Required work »
Only the lines from the one containing "Click the Widevine" through the end of the data are wanted, reproduced exactly and without pictures.

[Supplied data — start]

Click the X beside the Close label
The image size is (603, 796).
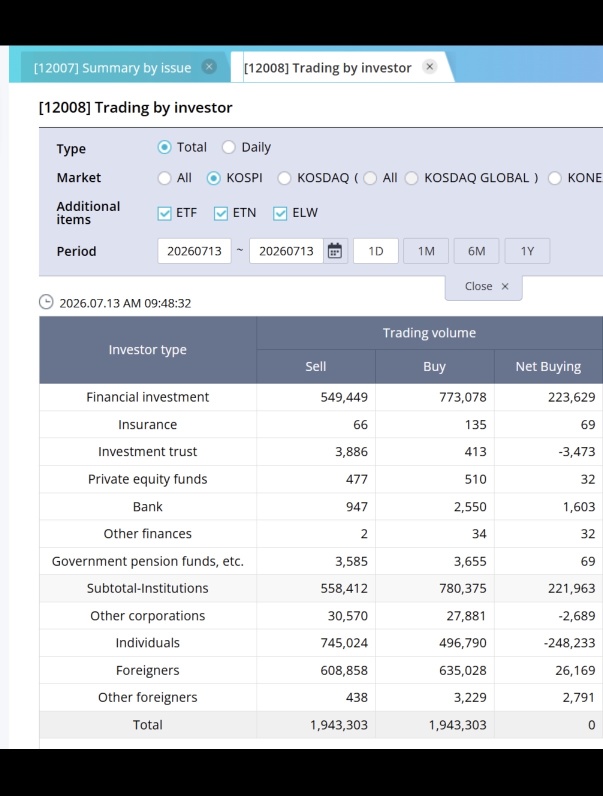point(505,286)
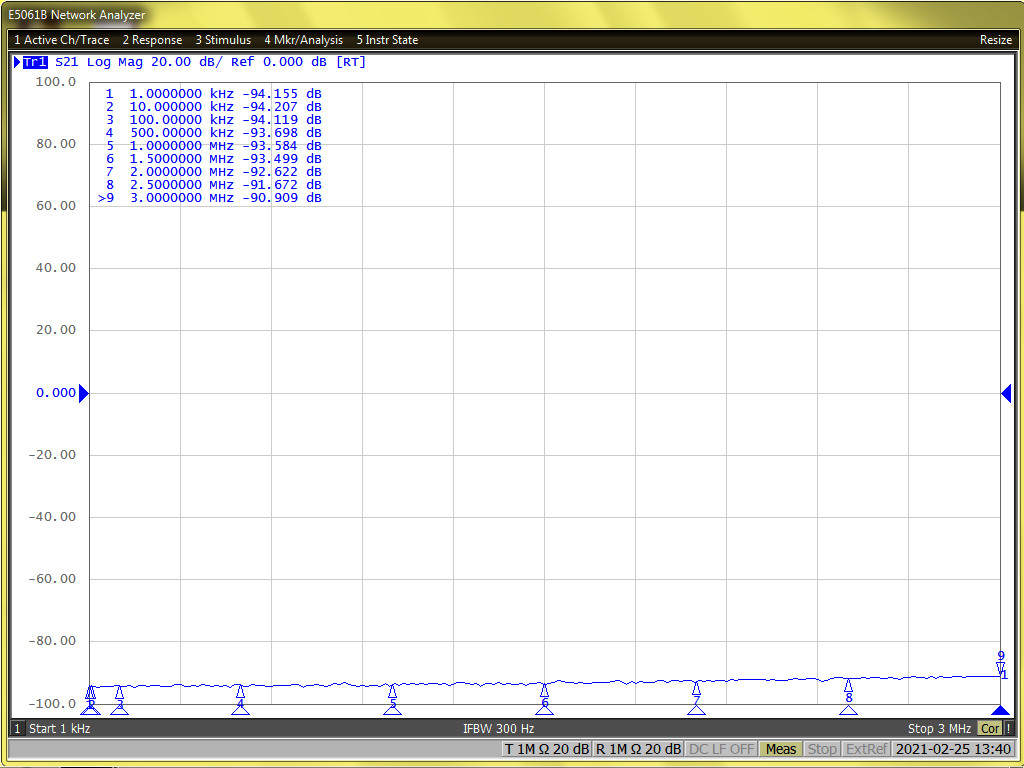Click the Start 1 kHz stimulus field

click(x=59, y=729)
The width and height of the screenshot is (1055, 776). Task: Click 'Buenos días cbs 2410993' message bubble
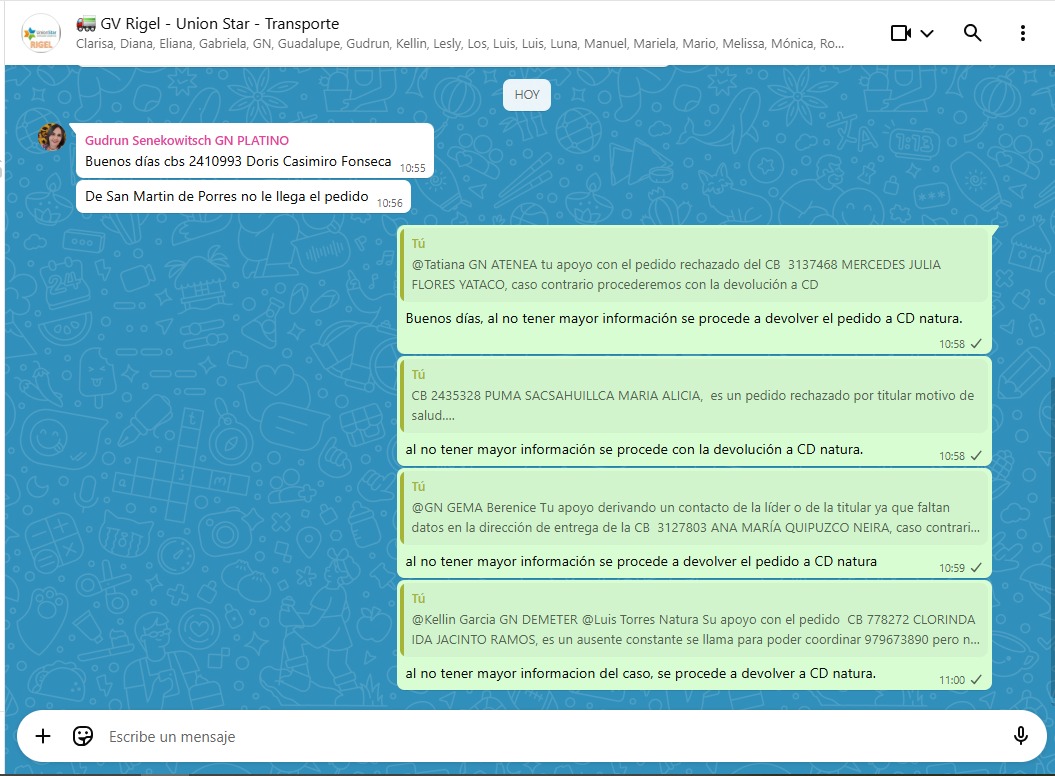238,162
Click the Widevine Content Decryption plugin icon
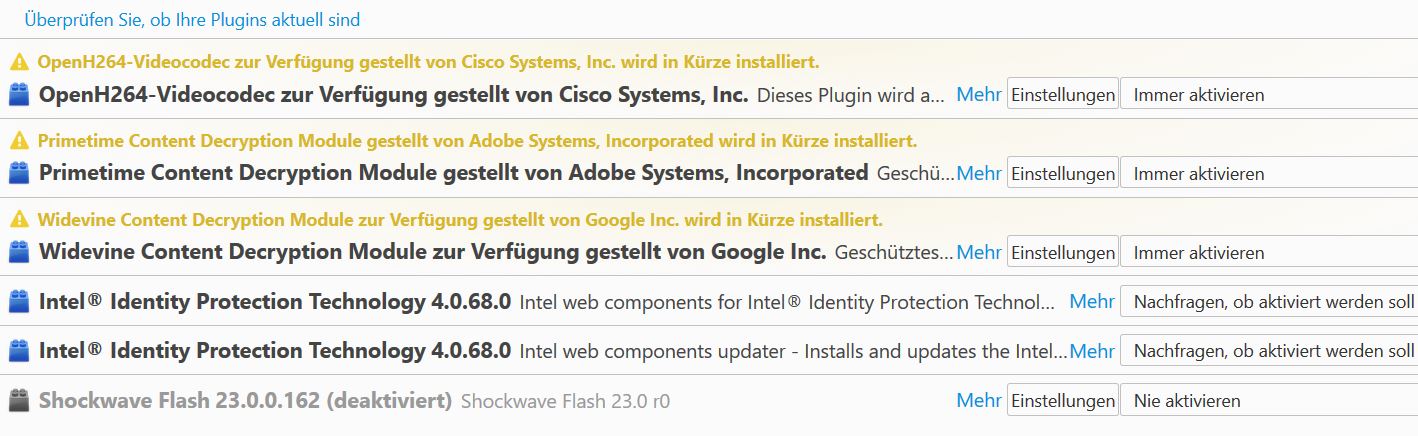Screen dimensions: 1418x436 coord(18,252)
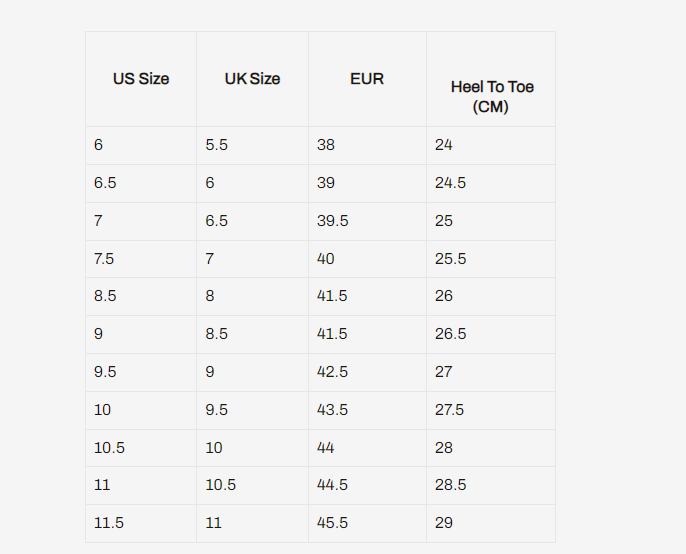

[Supplied data — finish]

Response to this exercise »
Click the Widevine Content Decryption plugin icon
Screen dimensions: 1418x436 coord(18,252)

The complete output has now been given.